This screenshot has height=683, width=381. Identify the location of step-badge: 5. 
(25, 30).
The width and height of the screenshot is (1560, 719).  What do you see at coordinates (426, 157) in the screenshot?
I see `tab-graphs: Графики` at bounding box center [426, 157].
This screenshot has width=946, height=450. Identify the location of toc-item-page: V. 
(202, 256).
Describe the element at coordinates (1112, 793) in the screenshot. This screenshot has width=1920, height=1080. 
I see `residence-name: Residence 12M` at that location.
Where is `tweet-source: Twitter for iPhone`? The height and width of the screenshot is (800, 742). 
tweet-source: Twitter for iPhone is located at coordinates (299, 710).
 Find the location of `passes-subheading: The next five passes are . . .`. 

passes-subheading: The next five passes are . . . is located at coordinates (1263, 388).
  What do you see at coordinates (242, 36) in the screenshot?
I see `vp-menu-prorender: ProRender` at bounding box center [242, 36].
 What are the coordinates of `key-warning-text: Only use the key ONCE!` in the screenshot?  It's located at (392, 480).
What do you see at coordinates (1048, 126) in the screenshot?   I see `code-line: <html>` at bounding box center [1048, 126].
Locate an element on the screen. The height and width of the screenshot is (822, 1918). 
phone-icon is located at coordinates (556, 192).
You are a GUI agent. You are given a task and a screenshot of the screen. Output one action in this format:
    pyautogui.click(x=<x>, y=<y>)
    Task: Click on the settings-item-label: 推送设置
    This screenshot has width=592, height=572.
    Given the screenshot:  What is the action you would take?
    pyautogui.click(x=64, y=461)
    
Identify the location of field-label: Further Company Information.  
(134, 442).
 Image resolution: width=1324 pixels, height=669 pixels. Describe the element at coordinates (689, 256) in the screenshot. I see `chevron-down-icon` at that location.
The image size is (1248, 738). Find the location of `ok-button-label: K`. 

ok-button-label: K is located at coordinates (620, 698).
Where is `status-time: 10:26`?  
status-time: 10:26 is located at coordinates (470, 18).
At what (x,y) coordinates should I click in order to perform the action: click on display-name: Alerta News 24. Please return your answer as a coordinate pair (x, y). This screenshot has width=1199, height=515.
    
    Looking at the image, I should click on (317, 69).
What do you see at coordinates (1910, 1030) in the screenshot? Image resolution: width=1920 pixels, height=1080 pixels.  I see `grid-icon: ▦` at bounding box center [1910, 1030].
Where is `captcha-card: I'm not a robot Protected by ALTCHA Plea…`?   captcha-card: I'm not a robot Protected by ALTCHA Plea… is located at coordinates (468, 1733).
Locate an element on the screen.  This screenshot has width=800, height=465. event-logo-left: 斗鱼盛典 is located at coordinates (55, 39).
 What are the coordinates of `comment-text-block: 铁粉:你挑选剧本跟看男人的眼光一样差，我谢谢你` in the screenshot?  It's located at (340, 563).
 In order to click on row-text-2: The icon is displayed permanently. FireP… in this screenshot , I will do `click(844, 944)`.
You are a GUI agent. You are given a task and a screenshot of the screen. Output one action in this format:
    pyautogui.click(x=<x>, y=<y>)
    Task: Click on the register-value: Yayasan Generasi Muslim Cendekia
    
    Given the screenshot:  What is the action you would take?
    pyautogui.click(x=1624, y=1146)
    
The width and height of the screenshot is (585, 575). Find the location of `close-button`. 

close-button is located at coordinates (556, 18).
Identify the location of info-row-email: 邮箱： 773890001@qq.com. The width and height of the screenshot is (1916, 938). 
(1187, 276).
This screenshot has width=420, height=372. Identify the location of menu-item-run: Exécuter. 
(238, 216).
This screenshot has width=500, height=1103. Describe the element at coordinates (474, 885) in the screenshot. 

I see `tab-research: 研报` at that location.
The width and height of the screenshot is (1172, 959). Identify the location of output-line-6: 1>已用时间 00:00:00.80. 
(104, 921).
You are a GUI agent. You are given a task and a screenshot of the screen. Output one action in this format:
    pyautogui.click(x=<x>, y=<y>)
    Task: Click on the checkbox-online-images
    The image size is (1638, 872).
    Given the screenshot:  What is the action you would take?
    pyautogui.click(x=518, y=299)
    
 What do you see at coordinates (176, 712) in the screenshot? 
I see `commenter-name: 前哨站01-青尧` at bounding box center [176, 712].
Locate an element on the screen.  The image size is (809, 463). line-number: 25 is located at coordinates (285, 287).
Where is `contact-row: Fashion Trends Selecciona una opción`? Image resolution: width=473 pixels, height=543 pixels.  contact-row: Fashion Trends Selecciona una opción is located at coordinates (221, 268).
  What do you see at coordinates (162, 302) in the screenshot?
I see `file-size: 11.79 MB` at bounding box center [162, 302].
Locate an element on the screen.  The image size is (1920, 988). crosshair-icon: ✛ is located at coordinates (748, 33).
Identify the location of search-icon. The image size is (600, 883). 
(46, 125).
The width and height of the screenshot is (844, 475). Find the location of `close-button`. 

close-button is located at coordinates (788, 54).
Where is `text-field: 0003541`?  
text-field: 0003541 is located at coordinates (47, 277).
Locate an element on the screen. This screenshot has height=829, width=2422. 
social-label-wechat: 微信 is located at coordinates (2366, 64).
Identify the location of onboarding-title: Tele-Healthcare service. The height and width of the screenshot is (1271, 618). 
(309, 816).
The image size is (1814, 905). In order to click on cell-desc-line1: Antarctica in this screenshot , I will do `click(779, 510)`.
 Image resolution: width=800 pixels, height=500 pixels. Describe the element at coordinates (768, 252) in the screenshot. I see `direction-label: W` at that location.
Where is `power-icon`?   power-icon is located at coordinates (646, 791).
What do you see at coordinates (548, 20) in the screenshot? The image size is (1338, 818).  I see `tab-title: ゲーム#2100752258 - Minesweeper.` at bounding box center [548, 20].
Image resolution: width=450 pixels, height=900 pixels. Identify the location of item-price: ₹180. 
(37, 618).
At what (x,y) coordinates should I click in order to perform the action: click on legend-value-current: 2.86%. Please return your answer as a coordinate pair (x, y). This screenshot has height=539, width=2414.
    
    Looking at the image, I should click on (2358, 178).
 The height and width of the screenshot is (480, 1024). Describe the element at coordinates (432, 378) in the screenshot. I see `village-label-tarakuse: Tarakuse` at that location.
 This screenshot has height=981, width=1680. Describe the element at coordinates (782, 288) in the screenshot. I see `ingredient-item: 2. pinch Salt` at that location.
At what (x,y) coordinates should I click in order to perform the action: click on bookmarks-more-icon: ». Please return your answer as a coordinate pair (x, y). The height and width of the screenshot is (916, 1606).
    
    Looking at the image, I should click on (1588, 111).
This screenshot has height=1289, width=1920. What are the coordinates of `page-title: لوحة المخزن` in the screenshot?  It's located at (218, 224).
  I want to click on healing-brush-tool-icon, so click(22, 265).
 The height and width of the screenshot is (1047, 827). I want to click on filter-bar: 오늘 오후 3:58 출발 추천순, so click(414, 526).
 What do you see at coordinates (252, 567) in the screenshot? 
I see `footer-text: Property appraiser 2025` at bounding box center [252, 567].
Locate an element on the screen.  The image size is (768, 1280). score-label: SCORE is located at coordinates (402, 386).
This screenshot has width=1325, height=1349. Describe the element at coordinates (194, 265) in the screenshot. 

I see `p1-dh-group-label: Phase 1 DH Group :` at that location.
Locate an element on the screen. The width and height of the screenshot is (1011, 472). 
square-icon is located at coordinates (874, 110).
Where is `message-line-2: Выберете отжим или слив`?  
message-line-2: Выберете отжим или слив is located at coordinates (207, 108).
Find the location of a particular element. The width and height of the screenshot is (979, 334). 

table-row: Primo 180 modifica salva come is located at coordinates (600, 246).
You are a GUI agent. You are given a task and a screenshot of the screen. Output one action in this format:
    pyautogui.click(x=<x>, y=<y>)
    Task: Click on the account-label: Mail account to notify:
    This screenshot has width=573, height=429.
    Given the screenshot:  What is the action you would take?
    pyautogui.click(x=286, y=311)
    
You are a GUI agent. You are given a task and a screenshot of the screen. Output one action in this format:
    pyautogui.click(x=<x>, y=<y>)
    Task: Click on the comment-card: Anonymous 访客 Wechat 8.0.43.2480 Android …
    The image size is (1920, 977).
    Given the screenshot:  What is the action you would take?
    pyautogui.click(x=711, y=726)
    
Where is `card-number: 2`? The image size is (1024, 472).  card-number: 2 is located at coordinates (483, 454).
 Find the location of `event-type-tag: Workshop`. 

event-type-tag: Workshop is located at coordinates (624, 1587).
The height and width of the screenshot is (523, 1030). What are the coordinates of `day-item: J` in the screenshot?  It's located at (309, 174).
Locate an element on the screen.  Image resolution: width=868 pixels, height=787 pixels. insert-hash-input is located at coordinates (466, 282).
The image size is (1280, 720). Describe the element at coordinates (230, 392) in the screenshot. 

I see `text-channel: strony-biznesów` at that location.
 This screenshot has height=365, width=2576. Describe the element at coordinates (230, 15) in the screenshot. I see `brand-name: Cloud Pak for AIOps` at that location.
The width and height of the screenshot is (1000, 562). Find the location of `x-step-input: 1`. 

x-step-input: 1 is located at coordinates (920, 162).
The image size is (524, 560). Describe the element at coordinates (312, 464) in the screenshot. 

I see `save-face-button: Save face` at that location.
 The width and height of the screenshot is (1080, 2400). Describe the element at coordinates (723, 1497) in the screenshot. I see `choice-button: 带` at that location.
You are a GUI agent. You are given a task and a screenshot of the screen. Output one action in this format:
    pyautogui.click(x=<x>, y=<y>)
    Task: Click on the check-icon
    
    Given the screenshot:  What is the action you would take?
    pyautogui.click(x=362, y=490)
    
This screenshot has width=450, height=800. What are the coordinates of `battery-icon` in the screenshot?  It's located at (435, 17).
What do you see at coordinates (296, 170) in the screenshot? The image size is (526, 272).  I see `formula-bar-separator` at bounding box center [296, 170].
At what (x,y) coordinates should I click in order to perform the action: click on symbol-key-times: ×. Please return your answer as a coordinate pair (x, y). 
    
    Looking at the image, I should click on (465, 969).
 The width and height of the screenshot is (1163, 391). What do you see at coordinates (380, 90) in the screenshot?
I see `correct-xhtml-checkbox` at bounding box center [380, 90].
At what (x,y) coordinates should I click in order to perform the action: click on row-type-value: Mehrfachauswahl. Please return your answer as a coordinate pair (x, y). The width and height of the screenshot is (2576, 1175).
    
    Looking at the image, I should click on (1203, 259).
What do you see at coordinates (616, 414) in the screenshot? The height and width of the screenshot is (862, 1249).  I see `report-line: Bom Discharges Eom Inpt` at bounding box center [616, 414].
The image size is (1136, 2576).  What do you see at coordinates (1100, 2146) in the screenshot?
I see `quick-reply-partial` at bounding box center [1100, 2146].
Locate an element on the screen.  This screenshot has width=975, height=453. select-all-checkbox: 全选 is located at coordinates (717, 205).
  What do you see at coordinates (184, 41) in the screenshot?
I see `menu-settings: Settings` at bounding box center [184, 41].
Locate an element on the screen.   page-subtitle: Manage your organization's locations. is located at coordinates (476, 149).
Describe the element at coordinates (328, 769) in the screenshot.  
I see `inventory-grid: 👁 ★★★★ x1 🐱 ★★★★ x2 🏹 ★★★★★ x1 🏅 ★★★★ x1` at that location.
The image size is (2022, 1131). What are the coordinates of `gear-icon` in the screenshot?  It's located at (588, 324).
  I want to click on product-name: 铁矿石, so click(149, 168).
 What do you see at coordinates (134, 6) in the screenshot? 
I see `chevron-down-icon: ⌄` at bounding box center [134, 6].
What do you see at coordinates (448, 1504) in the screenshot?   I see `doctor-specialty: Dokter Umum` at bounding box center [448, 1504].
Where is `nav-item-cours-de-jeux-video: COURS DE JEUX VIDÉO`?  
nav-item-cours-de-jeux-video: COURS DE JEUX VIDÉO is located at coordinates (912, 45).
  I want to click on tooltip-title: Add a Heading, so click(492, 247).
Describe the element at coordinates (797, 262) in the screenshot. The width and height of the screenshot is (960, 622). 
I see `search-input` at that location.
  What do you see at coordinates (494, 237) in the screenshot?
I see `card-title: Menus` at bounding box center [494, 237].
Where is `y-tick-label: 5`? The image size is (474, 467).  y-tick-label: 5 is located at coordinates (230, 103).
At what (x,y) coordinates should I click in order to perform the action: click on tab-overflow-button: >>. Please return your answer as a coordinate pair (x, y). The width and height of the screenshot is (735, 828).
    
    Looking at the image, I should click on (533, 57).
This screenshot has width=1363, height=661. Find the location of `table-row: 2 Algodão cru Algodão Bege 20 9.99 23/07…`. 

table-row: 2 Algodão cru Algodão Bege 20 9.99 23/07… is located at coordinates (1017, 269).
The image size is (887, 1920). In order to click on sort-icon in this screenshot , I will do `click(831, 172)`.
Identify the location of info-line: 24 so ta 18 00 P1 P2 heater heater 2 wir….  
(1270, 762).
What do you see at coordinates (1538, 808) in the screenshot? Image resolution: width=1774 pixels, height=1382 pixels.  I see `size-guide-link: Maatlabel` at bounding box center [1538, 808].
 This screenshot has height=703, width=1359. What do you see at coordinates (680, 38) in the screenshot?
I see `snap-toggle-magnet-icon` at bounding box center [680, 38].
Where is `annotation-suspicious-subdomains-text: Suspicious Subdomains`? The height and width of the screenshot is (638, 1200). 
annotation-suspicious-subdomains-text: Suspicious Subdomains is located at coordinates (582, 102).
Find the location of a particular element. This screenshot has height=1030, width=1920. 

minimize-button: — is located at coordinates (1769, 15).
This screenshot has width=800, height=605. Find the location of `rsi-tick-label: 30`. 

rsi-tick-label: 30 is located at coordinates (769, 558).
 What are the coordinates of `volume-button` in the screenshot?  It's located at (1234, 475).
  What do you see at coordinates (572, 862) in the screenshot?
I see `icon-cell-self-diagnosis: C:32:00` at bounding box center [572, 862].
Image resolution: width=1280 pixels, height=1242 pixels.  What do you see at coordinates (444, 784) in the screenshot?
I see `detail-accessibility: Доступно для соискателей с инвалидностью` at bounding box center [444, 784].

→ THE TASK
Print the rows above again without any change, beginning at the line that contains "This screenshot has width=1325, height=1349." and ending after the line that contains "table-row: Primo 180".

→ OUTPUT FOR THIS TASK
This screenshot has width=1325, height=1349. Describe the element at coordinates (194, 265) in the screenshot. 

I see `p1-dh-group-label: Phase 1 DH Group :` at that location.
Locate an element on the screen. The width and height of the screenshot is (1011, 472). 
square-icon is located at coordinates (874, 110).
Where is `message-line-2: Выберете отжим или слив`?  
message-line-2: Выберете отжим или слив is located at coordinates (207, 108).
Find the location of a particular element. The width and height of the screenshot is (979, 334). 

table-row: Primo 180 modifica salva come is located at coordinates (600, 246).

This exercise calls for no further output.